Open dziakj1 opened 3 years ago

dziakj1 commented 3 years ago

Title: COVID-19 neuropathology at Columbia University Irving Medical Center/New York Presbyterian Hospital

General Information

Please paste a link to the paper or a citation here:

Link: https://academic.oup.com/brain/advance-article/doi/10.1093/brain/awab148/6226391

What is the paper's Manubot-style citation?

Citation: @doi:10.1093/brain/awab148

Is this paper primarily relevant to Background or Pathogenesis?

Please list some keywords (3-10) that help identify the relevance of this paper to COVID-19

Please note the publication / review status

Which areas of expertise are particularly relevant to the paper?

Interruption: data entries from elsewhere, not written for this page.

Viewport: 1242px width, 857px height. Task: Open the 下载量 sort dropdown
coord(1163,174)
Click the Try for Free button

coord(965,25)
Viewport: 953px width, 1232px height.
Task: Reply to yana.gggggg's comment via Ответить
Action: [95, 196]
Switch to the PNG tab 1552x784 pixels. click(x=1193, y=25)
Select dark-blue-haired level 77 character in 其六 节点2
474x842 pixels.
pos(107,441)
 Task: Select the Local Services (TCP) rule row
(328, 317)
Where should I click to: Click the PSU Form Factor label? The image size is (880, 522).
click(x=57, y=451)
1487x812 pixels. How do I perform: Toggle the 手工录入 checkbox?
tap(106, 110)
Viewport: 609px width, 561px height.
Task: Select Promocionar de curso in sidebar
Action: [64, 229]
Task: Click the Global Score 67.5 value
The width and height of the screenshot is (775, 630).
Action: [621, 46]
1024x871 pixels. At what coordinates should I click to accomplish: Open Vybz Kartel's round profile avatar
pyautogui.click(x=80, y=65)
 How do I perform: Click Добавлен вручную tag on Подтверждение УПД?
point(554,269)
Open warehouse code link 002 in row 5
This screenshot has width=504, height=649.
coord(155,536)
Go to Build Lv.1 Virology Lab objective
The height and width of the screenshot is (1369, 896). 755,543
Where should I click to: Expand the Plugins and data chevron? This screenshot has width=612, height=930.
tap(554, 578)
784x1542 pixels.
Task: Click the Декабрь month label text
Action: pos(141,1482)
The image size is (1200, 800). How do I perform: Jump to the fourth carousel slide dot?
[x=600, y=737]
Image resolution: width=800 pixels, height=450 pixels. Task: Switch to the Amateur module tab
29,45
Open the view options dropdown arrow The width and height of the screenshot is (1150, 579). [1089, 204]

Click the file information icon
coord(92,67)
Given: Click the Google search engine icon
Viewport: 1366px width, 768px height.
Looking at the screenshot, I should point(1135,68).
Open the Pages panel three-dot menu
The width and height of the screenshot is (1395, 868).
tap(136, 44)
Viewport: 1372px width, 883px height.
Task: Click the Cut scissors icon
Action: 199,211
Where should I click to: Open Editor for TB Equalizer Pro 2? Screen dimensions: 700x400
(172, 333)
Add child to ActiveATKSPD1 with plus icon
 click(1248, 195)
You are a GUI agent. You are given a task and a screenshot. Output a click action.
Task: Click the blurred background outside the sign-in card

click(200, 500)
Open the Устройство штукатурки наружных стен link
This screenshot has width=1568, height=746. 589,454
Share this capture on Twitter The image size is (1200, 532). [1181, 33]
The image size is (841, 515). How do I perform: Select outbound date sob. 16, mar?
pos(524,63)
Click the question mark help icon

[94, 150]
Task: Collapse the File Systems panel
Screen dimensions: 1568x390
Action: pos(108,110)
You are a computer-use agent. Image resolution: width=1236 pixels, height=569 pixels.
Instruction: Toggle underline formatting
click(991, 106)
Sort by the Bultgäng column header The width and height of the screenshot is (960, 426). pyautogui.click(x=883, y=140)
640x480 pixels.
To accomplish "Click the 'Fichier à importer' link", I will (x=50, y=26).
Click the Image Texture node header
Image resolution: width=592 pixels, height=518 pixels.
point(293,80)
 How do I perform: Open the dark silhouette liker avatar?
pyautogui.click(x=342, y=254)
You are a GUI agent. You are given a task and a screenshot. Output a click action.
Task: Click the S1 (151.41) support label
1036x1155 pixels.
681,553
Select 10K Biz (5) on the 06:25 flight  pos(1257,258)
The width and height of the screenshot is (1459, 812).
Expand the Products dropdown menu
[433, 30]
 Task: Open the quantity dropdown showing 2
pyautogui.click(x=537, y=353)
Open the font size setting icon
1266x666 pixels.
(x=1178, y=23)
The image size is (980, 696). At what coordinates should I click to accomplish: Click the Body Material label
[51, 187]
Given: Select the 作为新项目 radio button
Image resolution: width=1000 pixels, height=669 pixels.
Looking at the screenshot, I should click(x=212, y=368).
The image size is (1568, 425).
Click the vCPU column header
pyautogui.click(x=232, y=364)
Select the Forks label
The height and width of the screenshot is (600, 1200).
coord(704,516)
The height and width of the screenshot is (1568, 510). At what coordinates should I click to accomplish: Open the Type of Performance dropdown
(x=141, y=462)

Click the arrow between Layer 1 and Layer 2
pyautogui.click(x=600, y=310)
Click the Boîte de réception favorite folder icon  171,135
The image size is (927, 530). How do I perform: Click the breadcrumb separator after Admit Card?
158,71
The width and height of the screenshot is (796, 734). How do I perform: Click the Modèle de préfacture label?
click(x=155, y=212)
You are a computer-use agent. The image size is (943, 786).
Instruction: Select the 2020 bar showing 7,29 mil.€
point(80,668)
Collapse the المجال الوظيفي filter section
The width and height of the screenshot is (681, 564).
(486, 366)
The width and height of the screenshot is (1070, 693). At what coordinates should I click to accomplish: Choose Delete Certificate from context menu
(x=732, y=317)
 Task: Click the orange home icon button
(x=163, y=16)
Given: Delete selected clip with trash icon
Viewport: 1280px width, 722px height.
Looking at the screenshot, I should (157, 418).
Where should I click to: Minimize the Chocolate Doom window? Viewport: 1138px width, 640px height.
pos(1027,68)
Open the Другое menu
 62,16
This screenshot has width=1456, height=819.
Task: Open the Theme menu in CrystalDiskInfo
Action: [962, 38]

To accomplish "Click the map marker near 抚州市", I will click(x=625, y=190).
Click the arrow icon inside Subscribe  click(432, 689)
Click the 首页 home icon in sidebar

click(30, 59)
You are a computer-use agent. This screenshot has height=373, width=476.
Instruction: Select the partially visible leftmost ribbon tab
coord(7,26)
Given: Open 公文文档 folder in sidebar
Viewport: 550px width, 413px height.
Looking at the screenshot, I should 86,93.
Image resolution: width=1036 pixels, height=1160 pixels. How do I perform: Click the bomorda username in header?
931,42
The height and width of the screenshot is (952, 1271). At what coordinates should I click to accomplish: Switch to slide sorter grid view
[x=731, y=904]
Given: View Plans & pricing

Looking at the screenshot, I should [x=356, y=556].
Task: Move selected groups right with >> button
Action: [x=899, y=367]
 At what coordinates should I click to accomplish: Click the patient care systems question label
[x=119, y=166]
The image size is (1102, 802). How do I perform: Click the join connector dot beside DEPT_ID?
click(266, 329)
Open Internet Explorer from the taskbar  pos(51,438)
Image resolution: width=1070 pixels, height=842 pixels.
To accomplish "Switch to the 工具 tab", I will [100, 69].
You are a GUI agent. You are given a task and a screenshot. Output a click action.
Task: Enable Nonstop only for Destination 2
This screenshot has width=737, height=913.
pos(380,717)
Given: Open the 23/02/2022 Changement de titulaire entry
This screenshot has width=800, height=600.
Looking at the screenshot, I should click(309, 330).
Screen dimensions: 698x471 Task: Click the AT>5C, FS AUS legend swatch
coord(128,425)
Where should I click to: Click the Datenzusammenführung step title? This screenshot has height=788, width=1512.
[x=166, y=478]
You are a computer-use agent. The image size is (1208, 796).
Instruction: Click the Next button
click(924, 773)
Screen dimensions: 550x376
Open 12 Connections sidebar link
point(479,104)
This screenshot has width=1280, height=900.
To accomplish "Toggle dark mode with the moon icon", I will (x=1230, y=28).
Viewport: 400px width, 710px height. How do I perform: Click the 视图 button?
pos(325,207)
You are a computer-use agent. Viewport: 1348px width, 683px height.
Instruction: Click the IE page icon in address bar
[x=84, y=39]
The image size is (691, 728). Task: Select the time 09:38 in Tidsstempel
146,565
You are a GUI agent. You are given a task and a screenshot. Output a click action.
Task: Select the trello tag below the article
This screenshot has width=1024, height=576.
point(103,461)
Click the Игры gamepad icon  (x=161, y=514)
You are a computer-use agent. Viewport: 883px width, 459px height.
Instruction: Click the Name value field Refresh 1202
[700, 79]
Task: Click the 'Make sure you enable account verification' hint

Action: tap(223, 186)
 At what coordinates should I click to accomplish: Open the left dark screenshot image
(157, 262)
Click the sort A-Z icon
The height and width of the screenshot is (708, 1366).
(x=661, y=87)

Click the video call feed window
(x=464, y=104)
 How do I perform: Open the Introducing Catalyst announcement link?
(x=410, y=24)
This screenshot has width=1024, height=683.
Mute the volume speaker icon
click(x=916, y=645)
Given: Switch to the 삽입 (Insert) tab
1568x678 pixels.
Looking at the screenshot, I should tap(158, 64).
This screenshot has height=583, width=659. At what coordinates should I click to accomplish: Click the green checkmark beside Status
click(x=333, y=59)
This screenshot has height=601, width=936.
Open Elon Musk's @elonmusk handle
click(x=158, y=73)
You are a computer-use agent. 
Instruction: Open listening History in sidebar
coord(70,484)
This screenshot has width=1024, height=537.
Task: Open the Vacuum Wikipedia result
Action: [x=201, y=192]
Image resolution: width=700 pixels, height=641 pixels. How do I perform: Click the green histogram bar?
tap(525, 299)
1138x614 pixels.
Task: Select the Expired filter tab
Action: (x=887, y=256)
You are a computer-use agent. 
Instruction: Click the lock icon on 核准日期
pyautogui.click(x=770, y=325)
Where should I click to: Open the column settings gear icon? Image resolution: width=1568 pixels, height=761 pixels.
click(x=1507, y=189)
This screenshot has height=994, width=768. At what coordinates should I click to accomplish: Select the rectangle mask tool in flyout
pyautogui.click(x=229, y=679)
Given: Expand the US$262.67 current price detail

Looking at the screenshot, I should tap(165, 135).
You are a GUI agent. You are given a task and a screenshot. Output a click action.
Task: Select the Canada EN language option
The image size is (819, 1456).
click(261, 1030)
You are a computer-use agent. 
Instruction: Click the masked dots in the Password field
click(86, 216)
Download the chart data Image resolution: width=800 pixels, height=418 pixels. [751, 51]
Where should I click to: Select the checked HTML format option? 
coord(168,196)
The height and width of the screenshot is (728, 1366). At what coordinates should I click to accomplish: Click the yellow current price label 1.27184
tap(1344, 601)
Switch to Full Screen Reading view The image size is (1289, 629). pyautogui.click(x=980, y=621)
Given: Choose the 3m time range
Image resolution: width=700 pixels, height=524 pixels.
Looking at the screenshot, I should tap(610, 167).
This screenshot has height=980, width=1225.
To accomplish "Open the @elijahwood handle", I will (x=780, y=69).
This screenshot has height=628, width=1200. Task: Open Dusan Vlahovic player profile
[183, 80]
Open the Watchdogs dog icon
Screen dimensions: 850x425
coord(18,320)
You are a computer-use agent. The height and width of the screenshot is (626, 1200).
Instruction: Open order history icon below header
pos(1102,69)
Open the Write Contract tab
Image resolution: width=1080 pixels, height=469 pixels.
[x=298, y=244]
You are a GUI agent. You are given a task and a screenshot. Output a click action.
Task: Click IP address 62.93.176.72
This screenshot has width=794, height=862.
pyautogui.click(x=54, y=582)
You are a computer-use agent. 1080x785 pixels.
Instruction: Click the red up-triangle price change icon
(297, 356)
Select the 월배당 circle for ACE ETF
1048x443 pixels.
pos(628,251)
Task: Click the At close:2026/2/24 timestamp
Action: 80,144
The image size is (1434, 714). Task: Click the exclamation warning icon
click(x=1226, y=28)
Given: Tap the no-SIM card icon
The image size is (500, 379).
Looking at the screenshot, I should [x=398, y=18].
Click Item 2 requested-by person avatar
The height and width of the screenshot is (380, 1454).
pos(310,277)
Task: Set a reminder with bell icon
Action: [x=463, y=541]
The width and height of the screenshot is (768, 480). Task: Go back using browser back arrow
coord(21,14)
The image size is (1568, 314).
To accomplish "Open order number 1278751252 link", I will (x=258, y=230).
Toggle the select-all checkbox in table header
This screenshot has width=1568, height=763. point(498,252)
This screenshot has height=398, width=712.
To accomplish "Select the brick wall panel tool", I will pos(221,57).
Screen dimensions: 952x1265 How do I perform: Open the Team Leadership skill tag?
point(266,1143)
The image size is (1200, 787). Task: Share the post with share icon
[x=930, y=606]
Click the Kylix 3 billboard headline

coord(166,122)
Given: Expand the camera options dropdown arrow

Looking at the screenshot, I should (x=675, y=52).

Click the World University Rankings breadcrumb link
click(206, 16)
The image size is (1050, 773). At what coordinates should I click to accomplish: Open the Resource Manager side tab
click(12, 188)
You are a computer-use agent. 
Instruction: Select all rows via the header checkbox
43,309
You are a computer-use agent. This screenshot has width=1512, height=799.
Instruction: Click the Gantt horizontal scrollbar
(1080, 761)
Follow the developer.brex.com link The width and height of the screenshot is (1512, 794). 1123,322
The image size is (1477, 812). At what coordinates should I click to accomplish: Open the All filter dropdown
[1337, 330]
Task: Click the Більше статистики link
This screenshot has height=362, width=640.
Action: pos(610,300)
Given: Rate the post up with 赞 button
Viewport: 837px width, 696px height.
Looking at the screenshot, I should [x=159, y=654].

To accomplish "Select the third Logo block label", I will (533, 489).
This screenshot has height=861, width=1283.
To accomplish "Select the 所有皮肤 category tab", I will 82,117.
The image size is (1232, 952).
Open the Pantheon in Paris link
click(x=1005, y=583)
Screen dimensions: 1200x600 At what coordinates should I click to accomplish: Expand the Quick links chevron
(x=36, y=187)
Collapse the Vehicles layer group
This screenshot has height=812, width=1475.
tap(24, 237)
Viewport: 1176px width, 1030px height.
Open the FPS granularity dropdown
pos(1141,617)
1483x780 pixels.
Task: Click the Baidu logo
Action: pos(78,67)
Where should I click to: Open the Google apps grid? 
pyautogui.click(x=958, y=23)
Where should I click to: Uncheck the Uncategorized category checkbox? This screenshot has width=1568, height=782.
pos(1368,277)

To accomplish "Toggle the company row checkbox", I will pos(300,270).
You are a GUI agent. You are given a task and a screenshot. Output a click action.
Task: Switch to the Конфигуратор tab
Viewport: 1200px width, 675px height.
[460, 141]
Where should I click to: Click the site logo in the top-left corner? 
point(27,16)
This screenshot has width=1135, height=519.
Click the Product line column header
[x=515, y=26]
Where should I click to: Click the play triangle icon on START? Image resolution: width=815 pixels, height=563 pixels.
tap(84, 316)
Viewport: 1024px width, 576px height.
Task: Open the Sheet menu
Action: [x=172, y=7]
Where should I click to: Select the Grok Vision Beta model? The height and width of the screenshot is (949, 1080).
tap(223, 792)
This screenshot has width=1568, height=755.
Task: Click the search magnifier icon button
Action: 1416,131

dziakj1 commented 3 years ago

A brief popular summary of the paper is here: https://www.cidrap.umn.edu/news-perspective/2021/04/covid-19-damages-brain-without-infecting-it-study-suggests

dziakj1 commented 2 years ago

It's also discussed at length here: https://www.microbe.tv/twiv/twiv-788/

dziakj1 commented 2 years ago

The authors did brain autopsies of 41 patients, mean age 74, who died of COVID-19.
They wanted to know if it was possible for SARS-CoV-2 to infect the central nervous system, as some people had speculated. They did find viral RNA in some brains, but only in very small amounts, and it seemed probably to be in the "vasculature or blood components" and not in the brain tissue itself. No viral protein was found. There was lots of brain pathology (these people had died, after all), but it was likely not due to an actual infection in the brain, but it was likely due to "the effects of hypoxia, coagulopathy, and multiorgan damage in severe infection, accompanied by virus-mediated inflammatory processes, such as systemic cytokine release," and/or due to "the age range and comorbidities of our patients."

dziakj1 commented 2 years ago

They conclude that "the neuropathological findings of COVID-19 are most likely related to the systemic infection and hypoxic/ischemic CNS damage, rather than direct viral invasion." In other words, the RNA got there through the blood vessels, maybe by hemorrhage.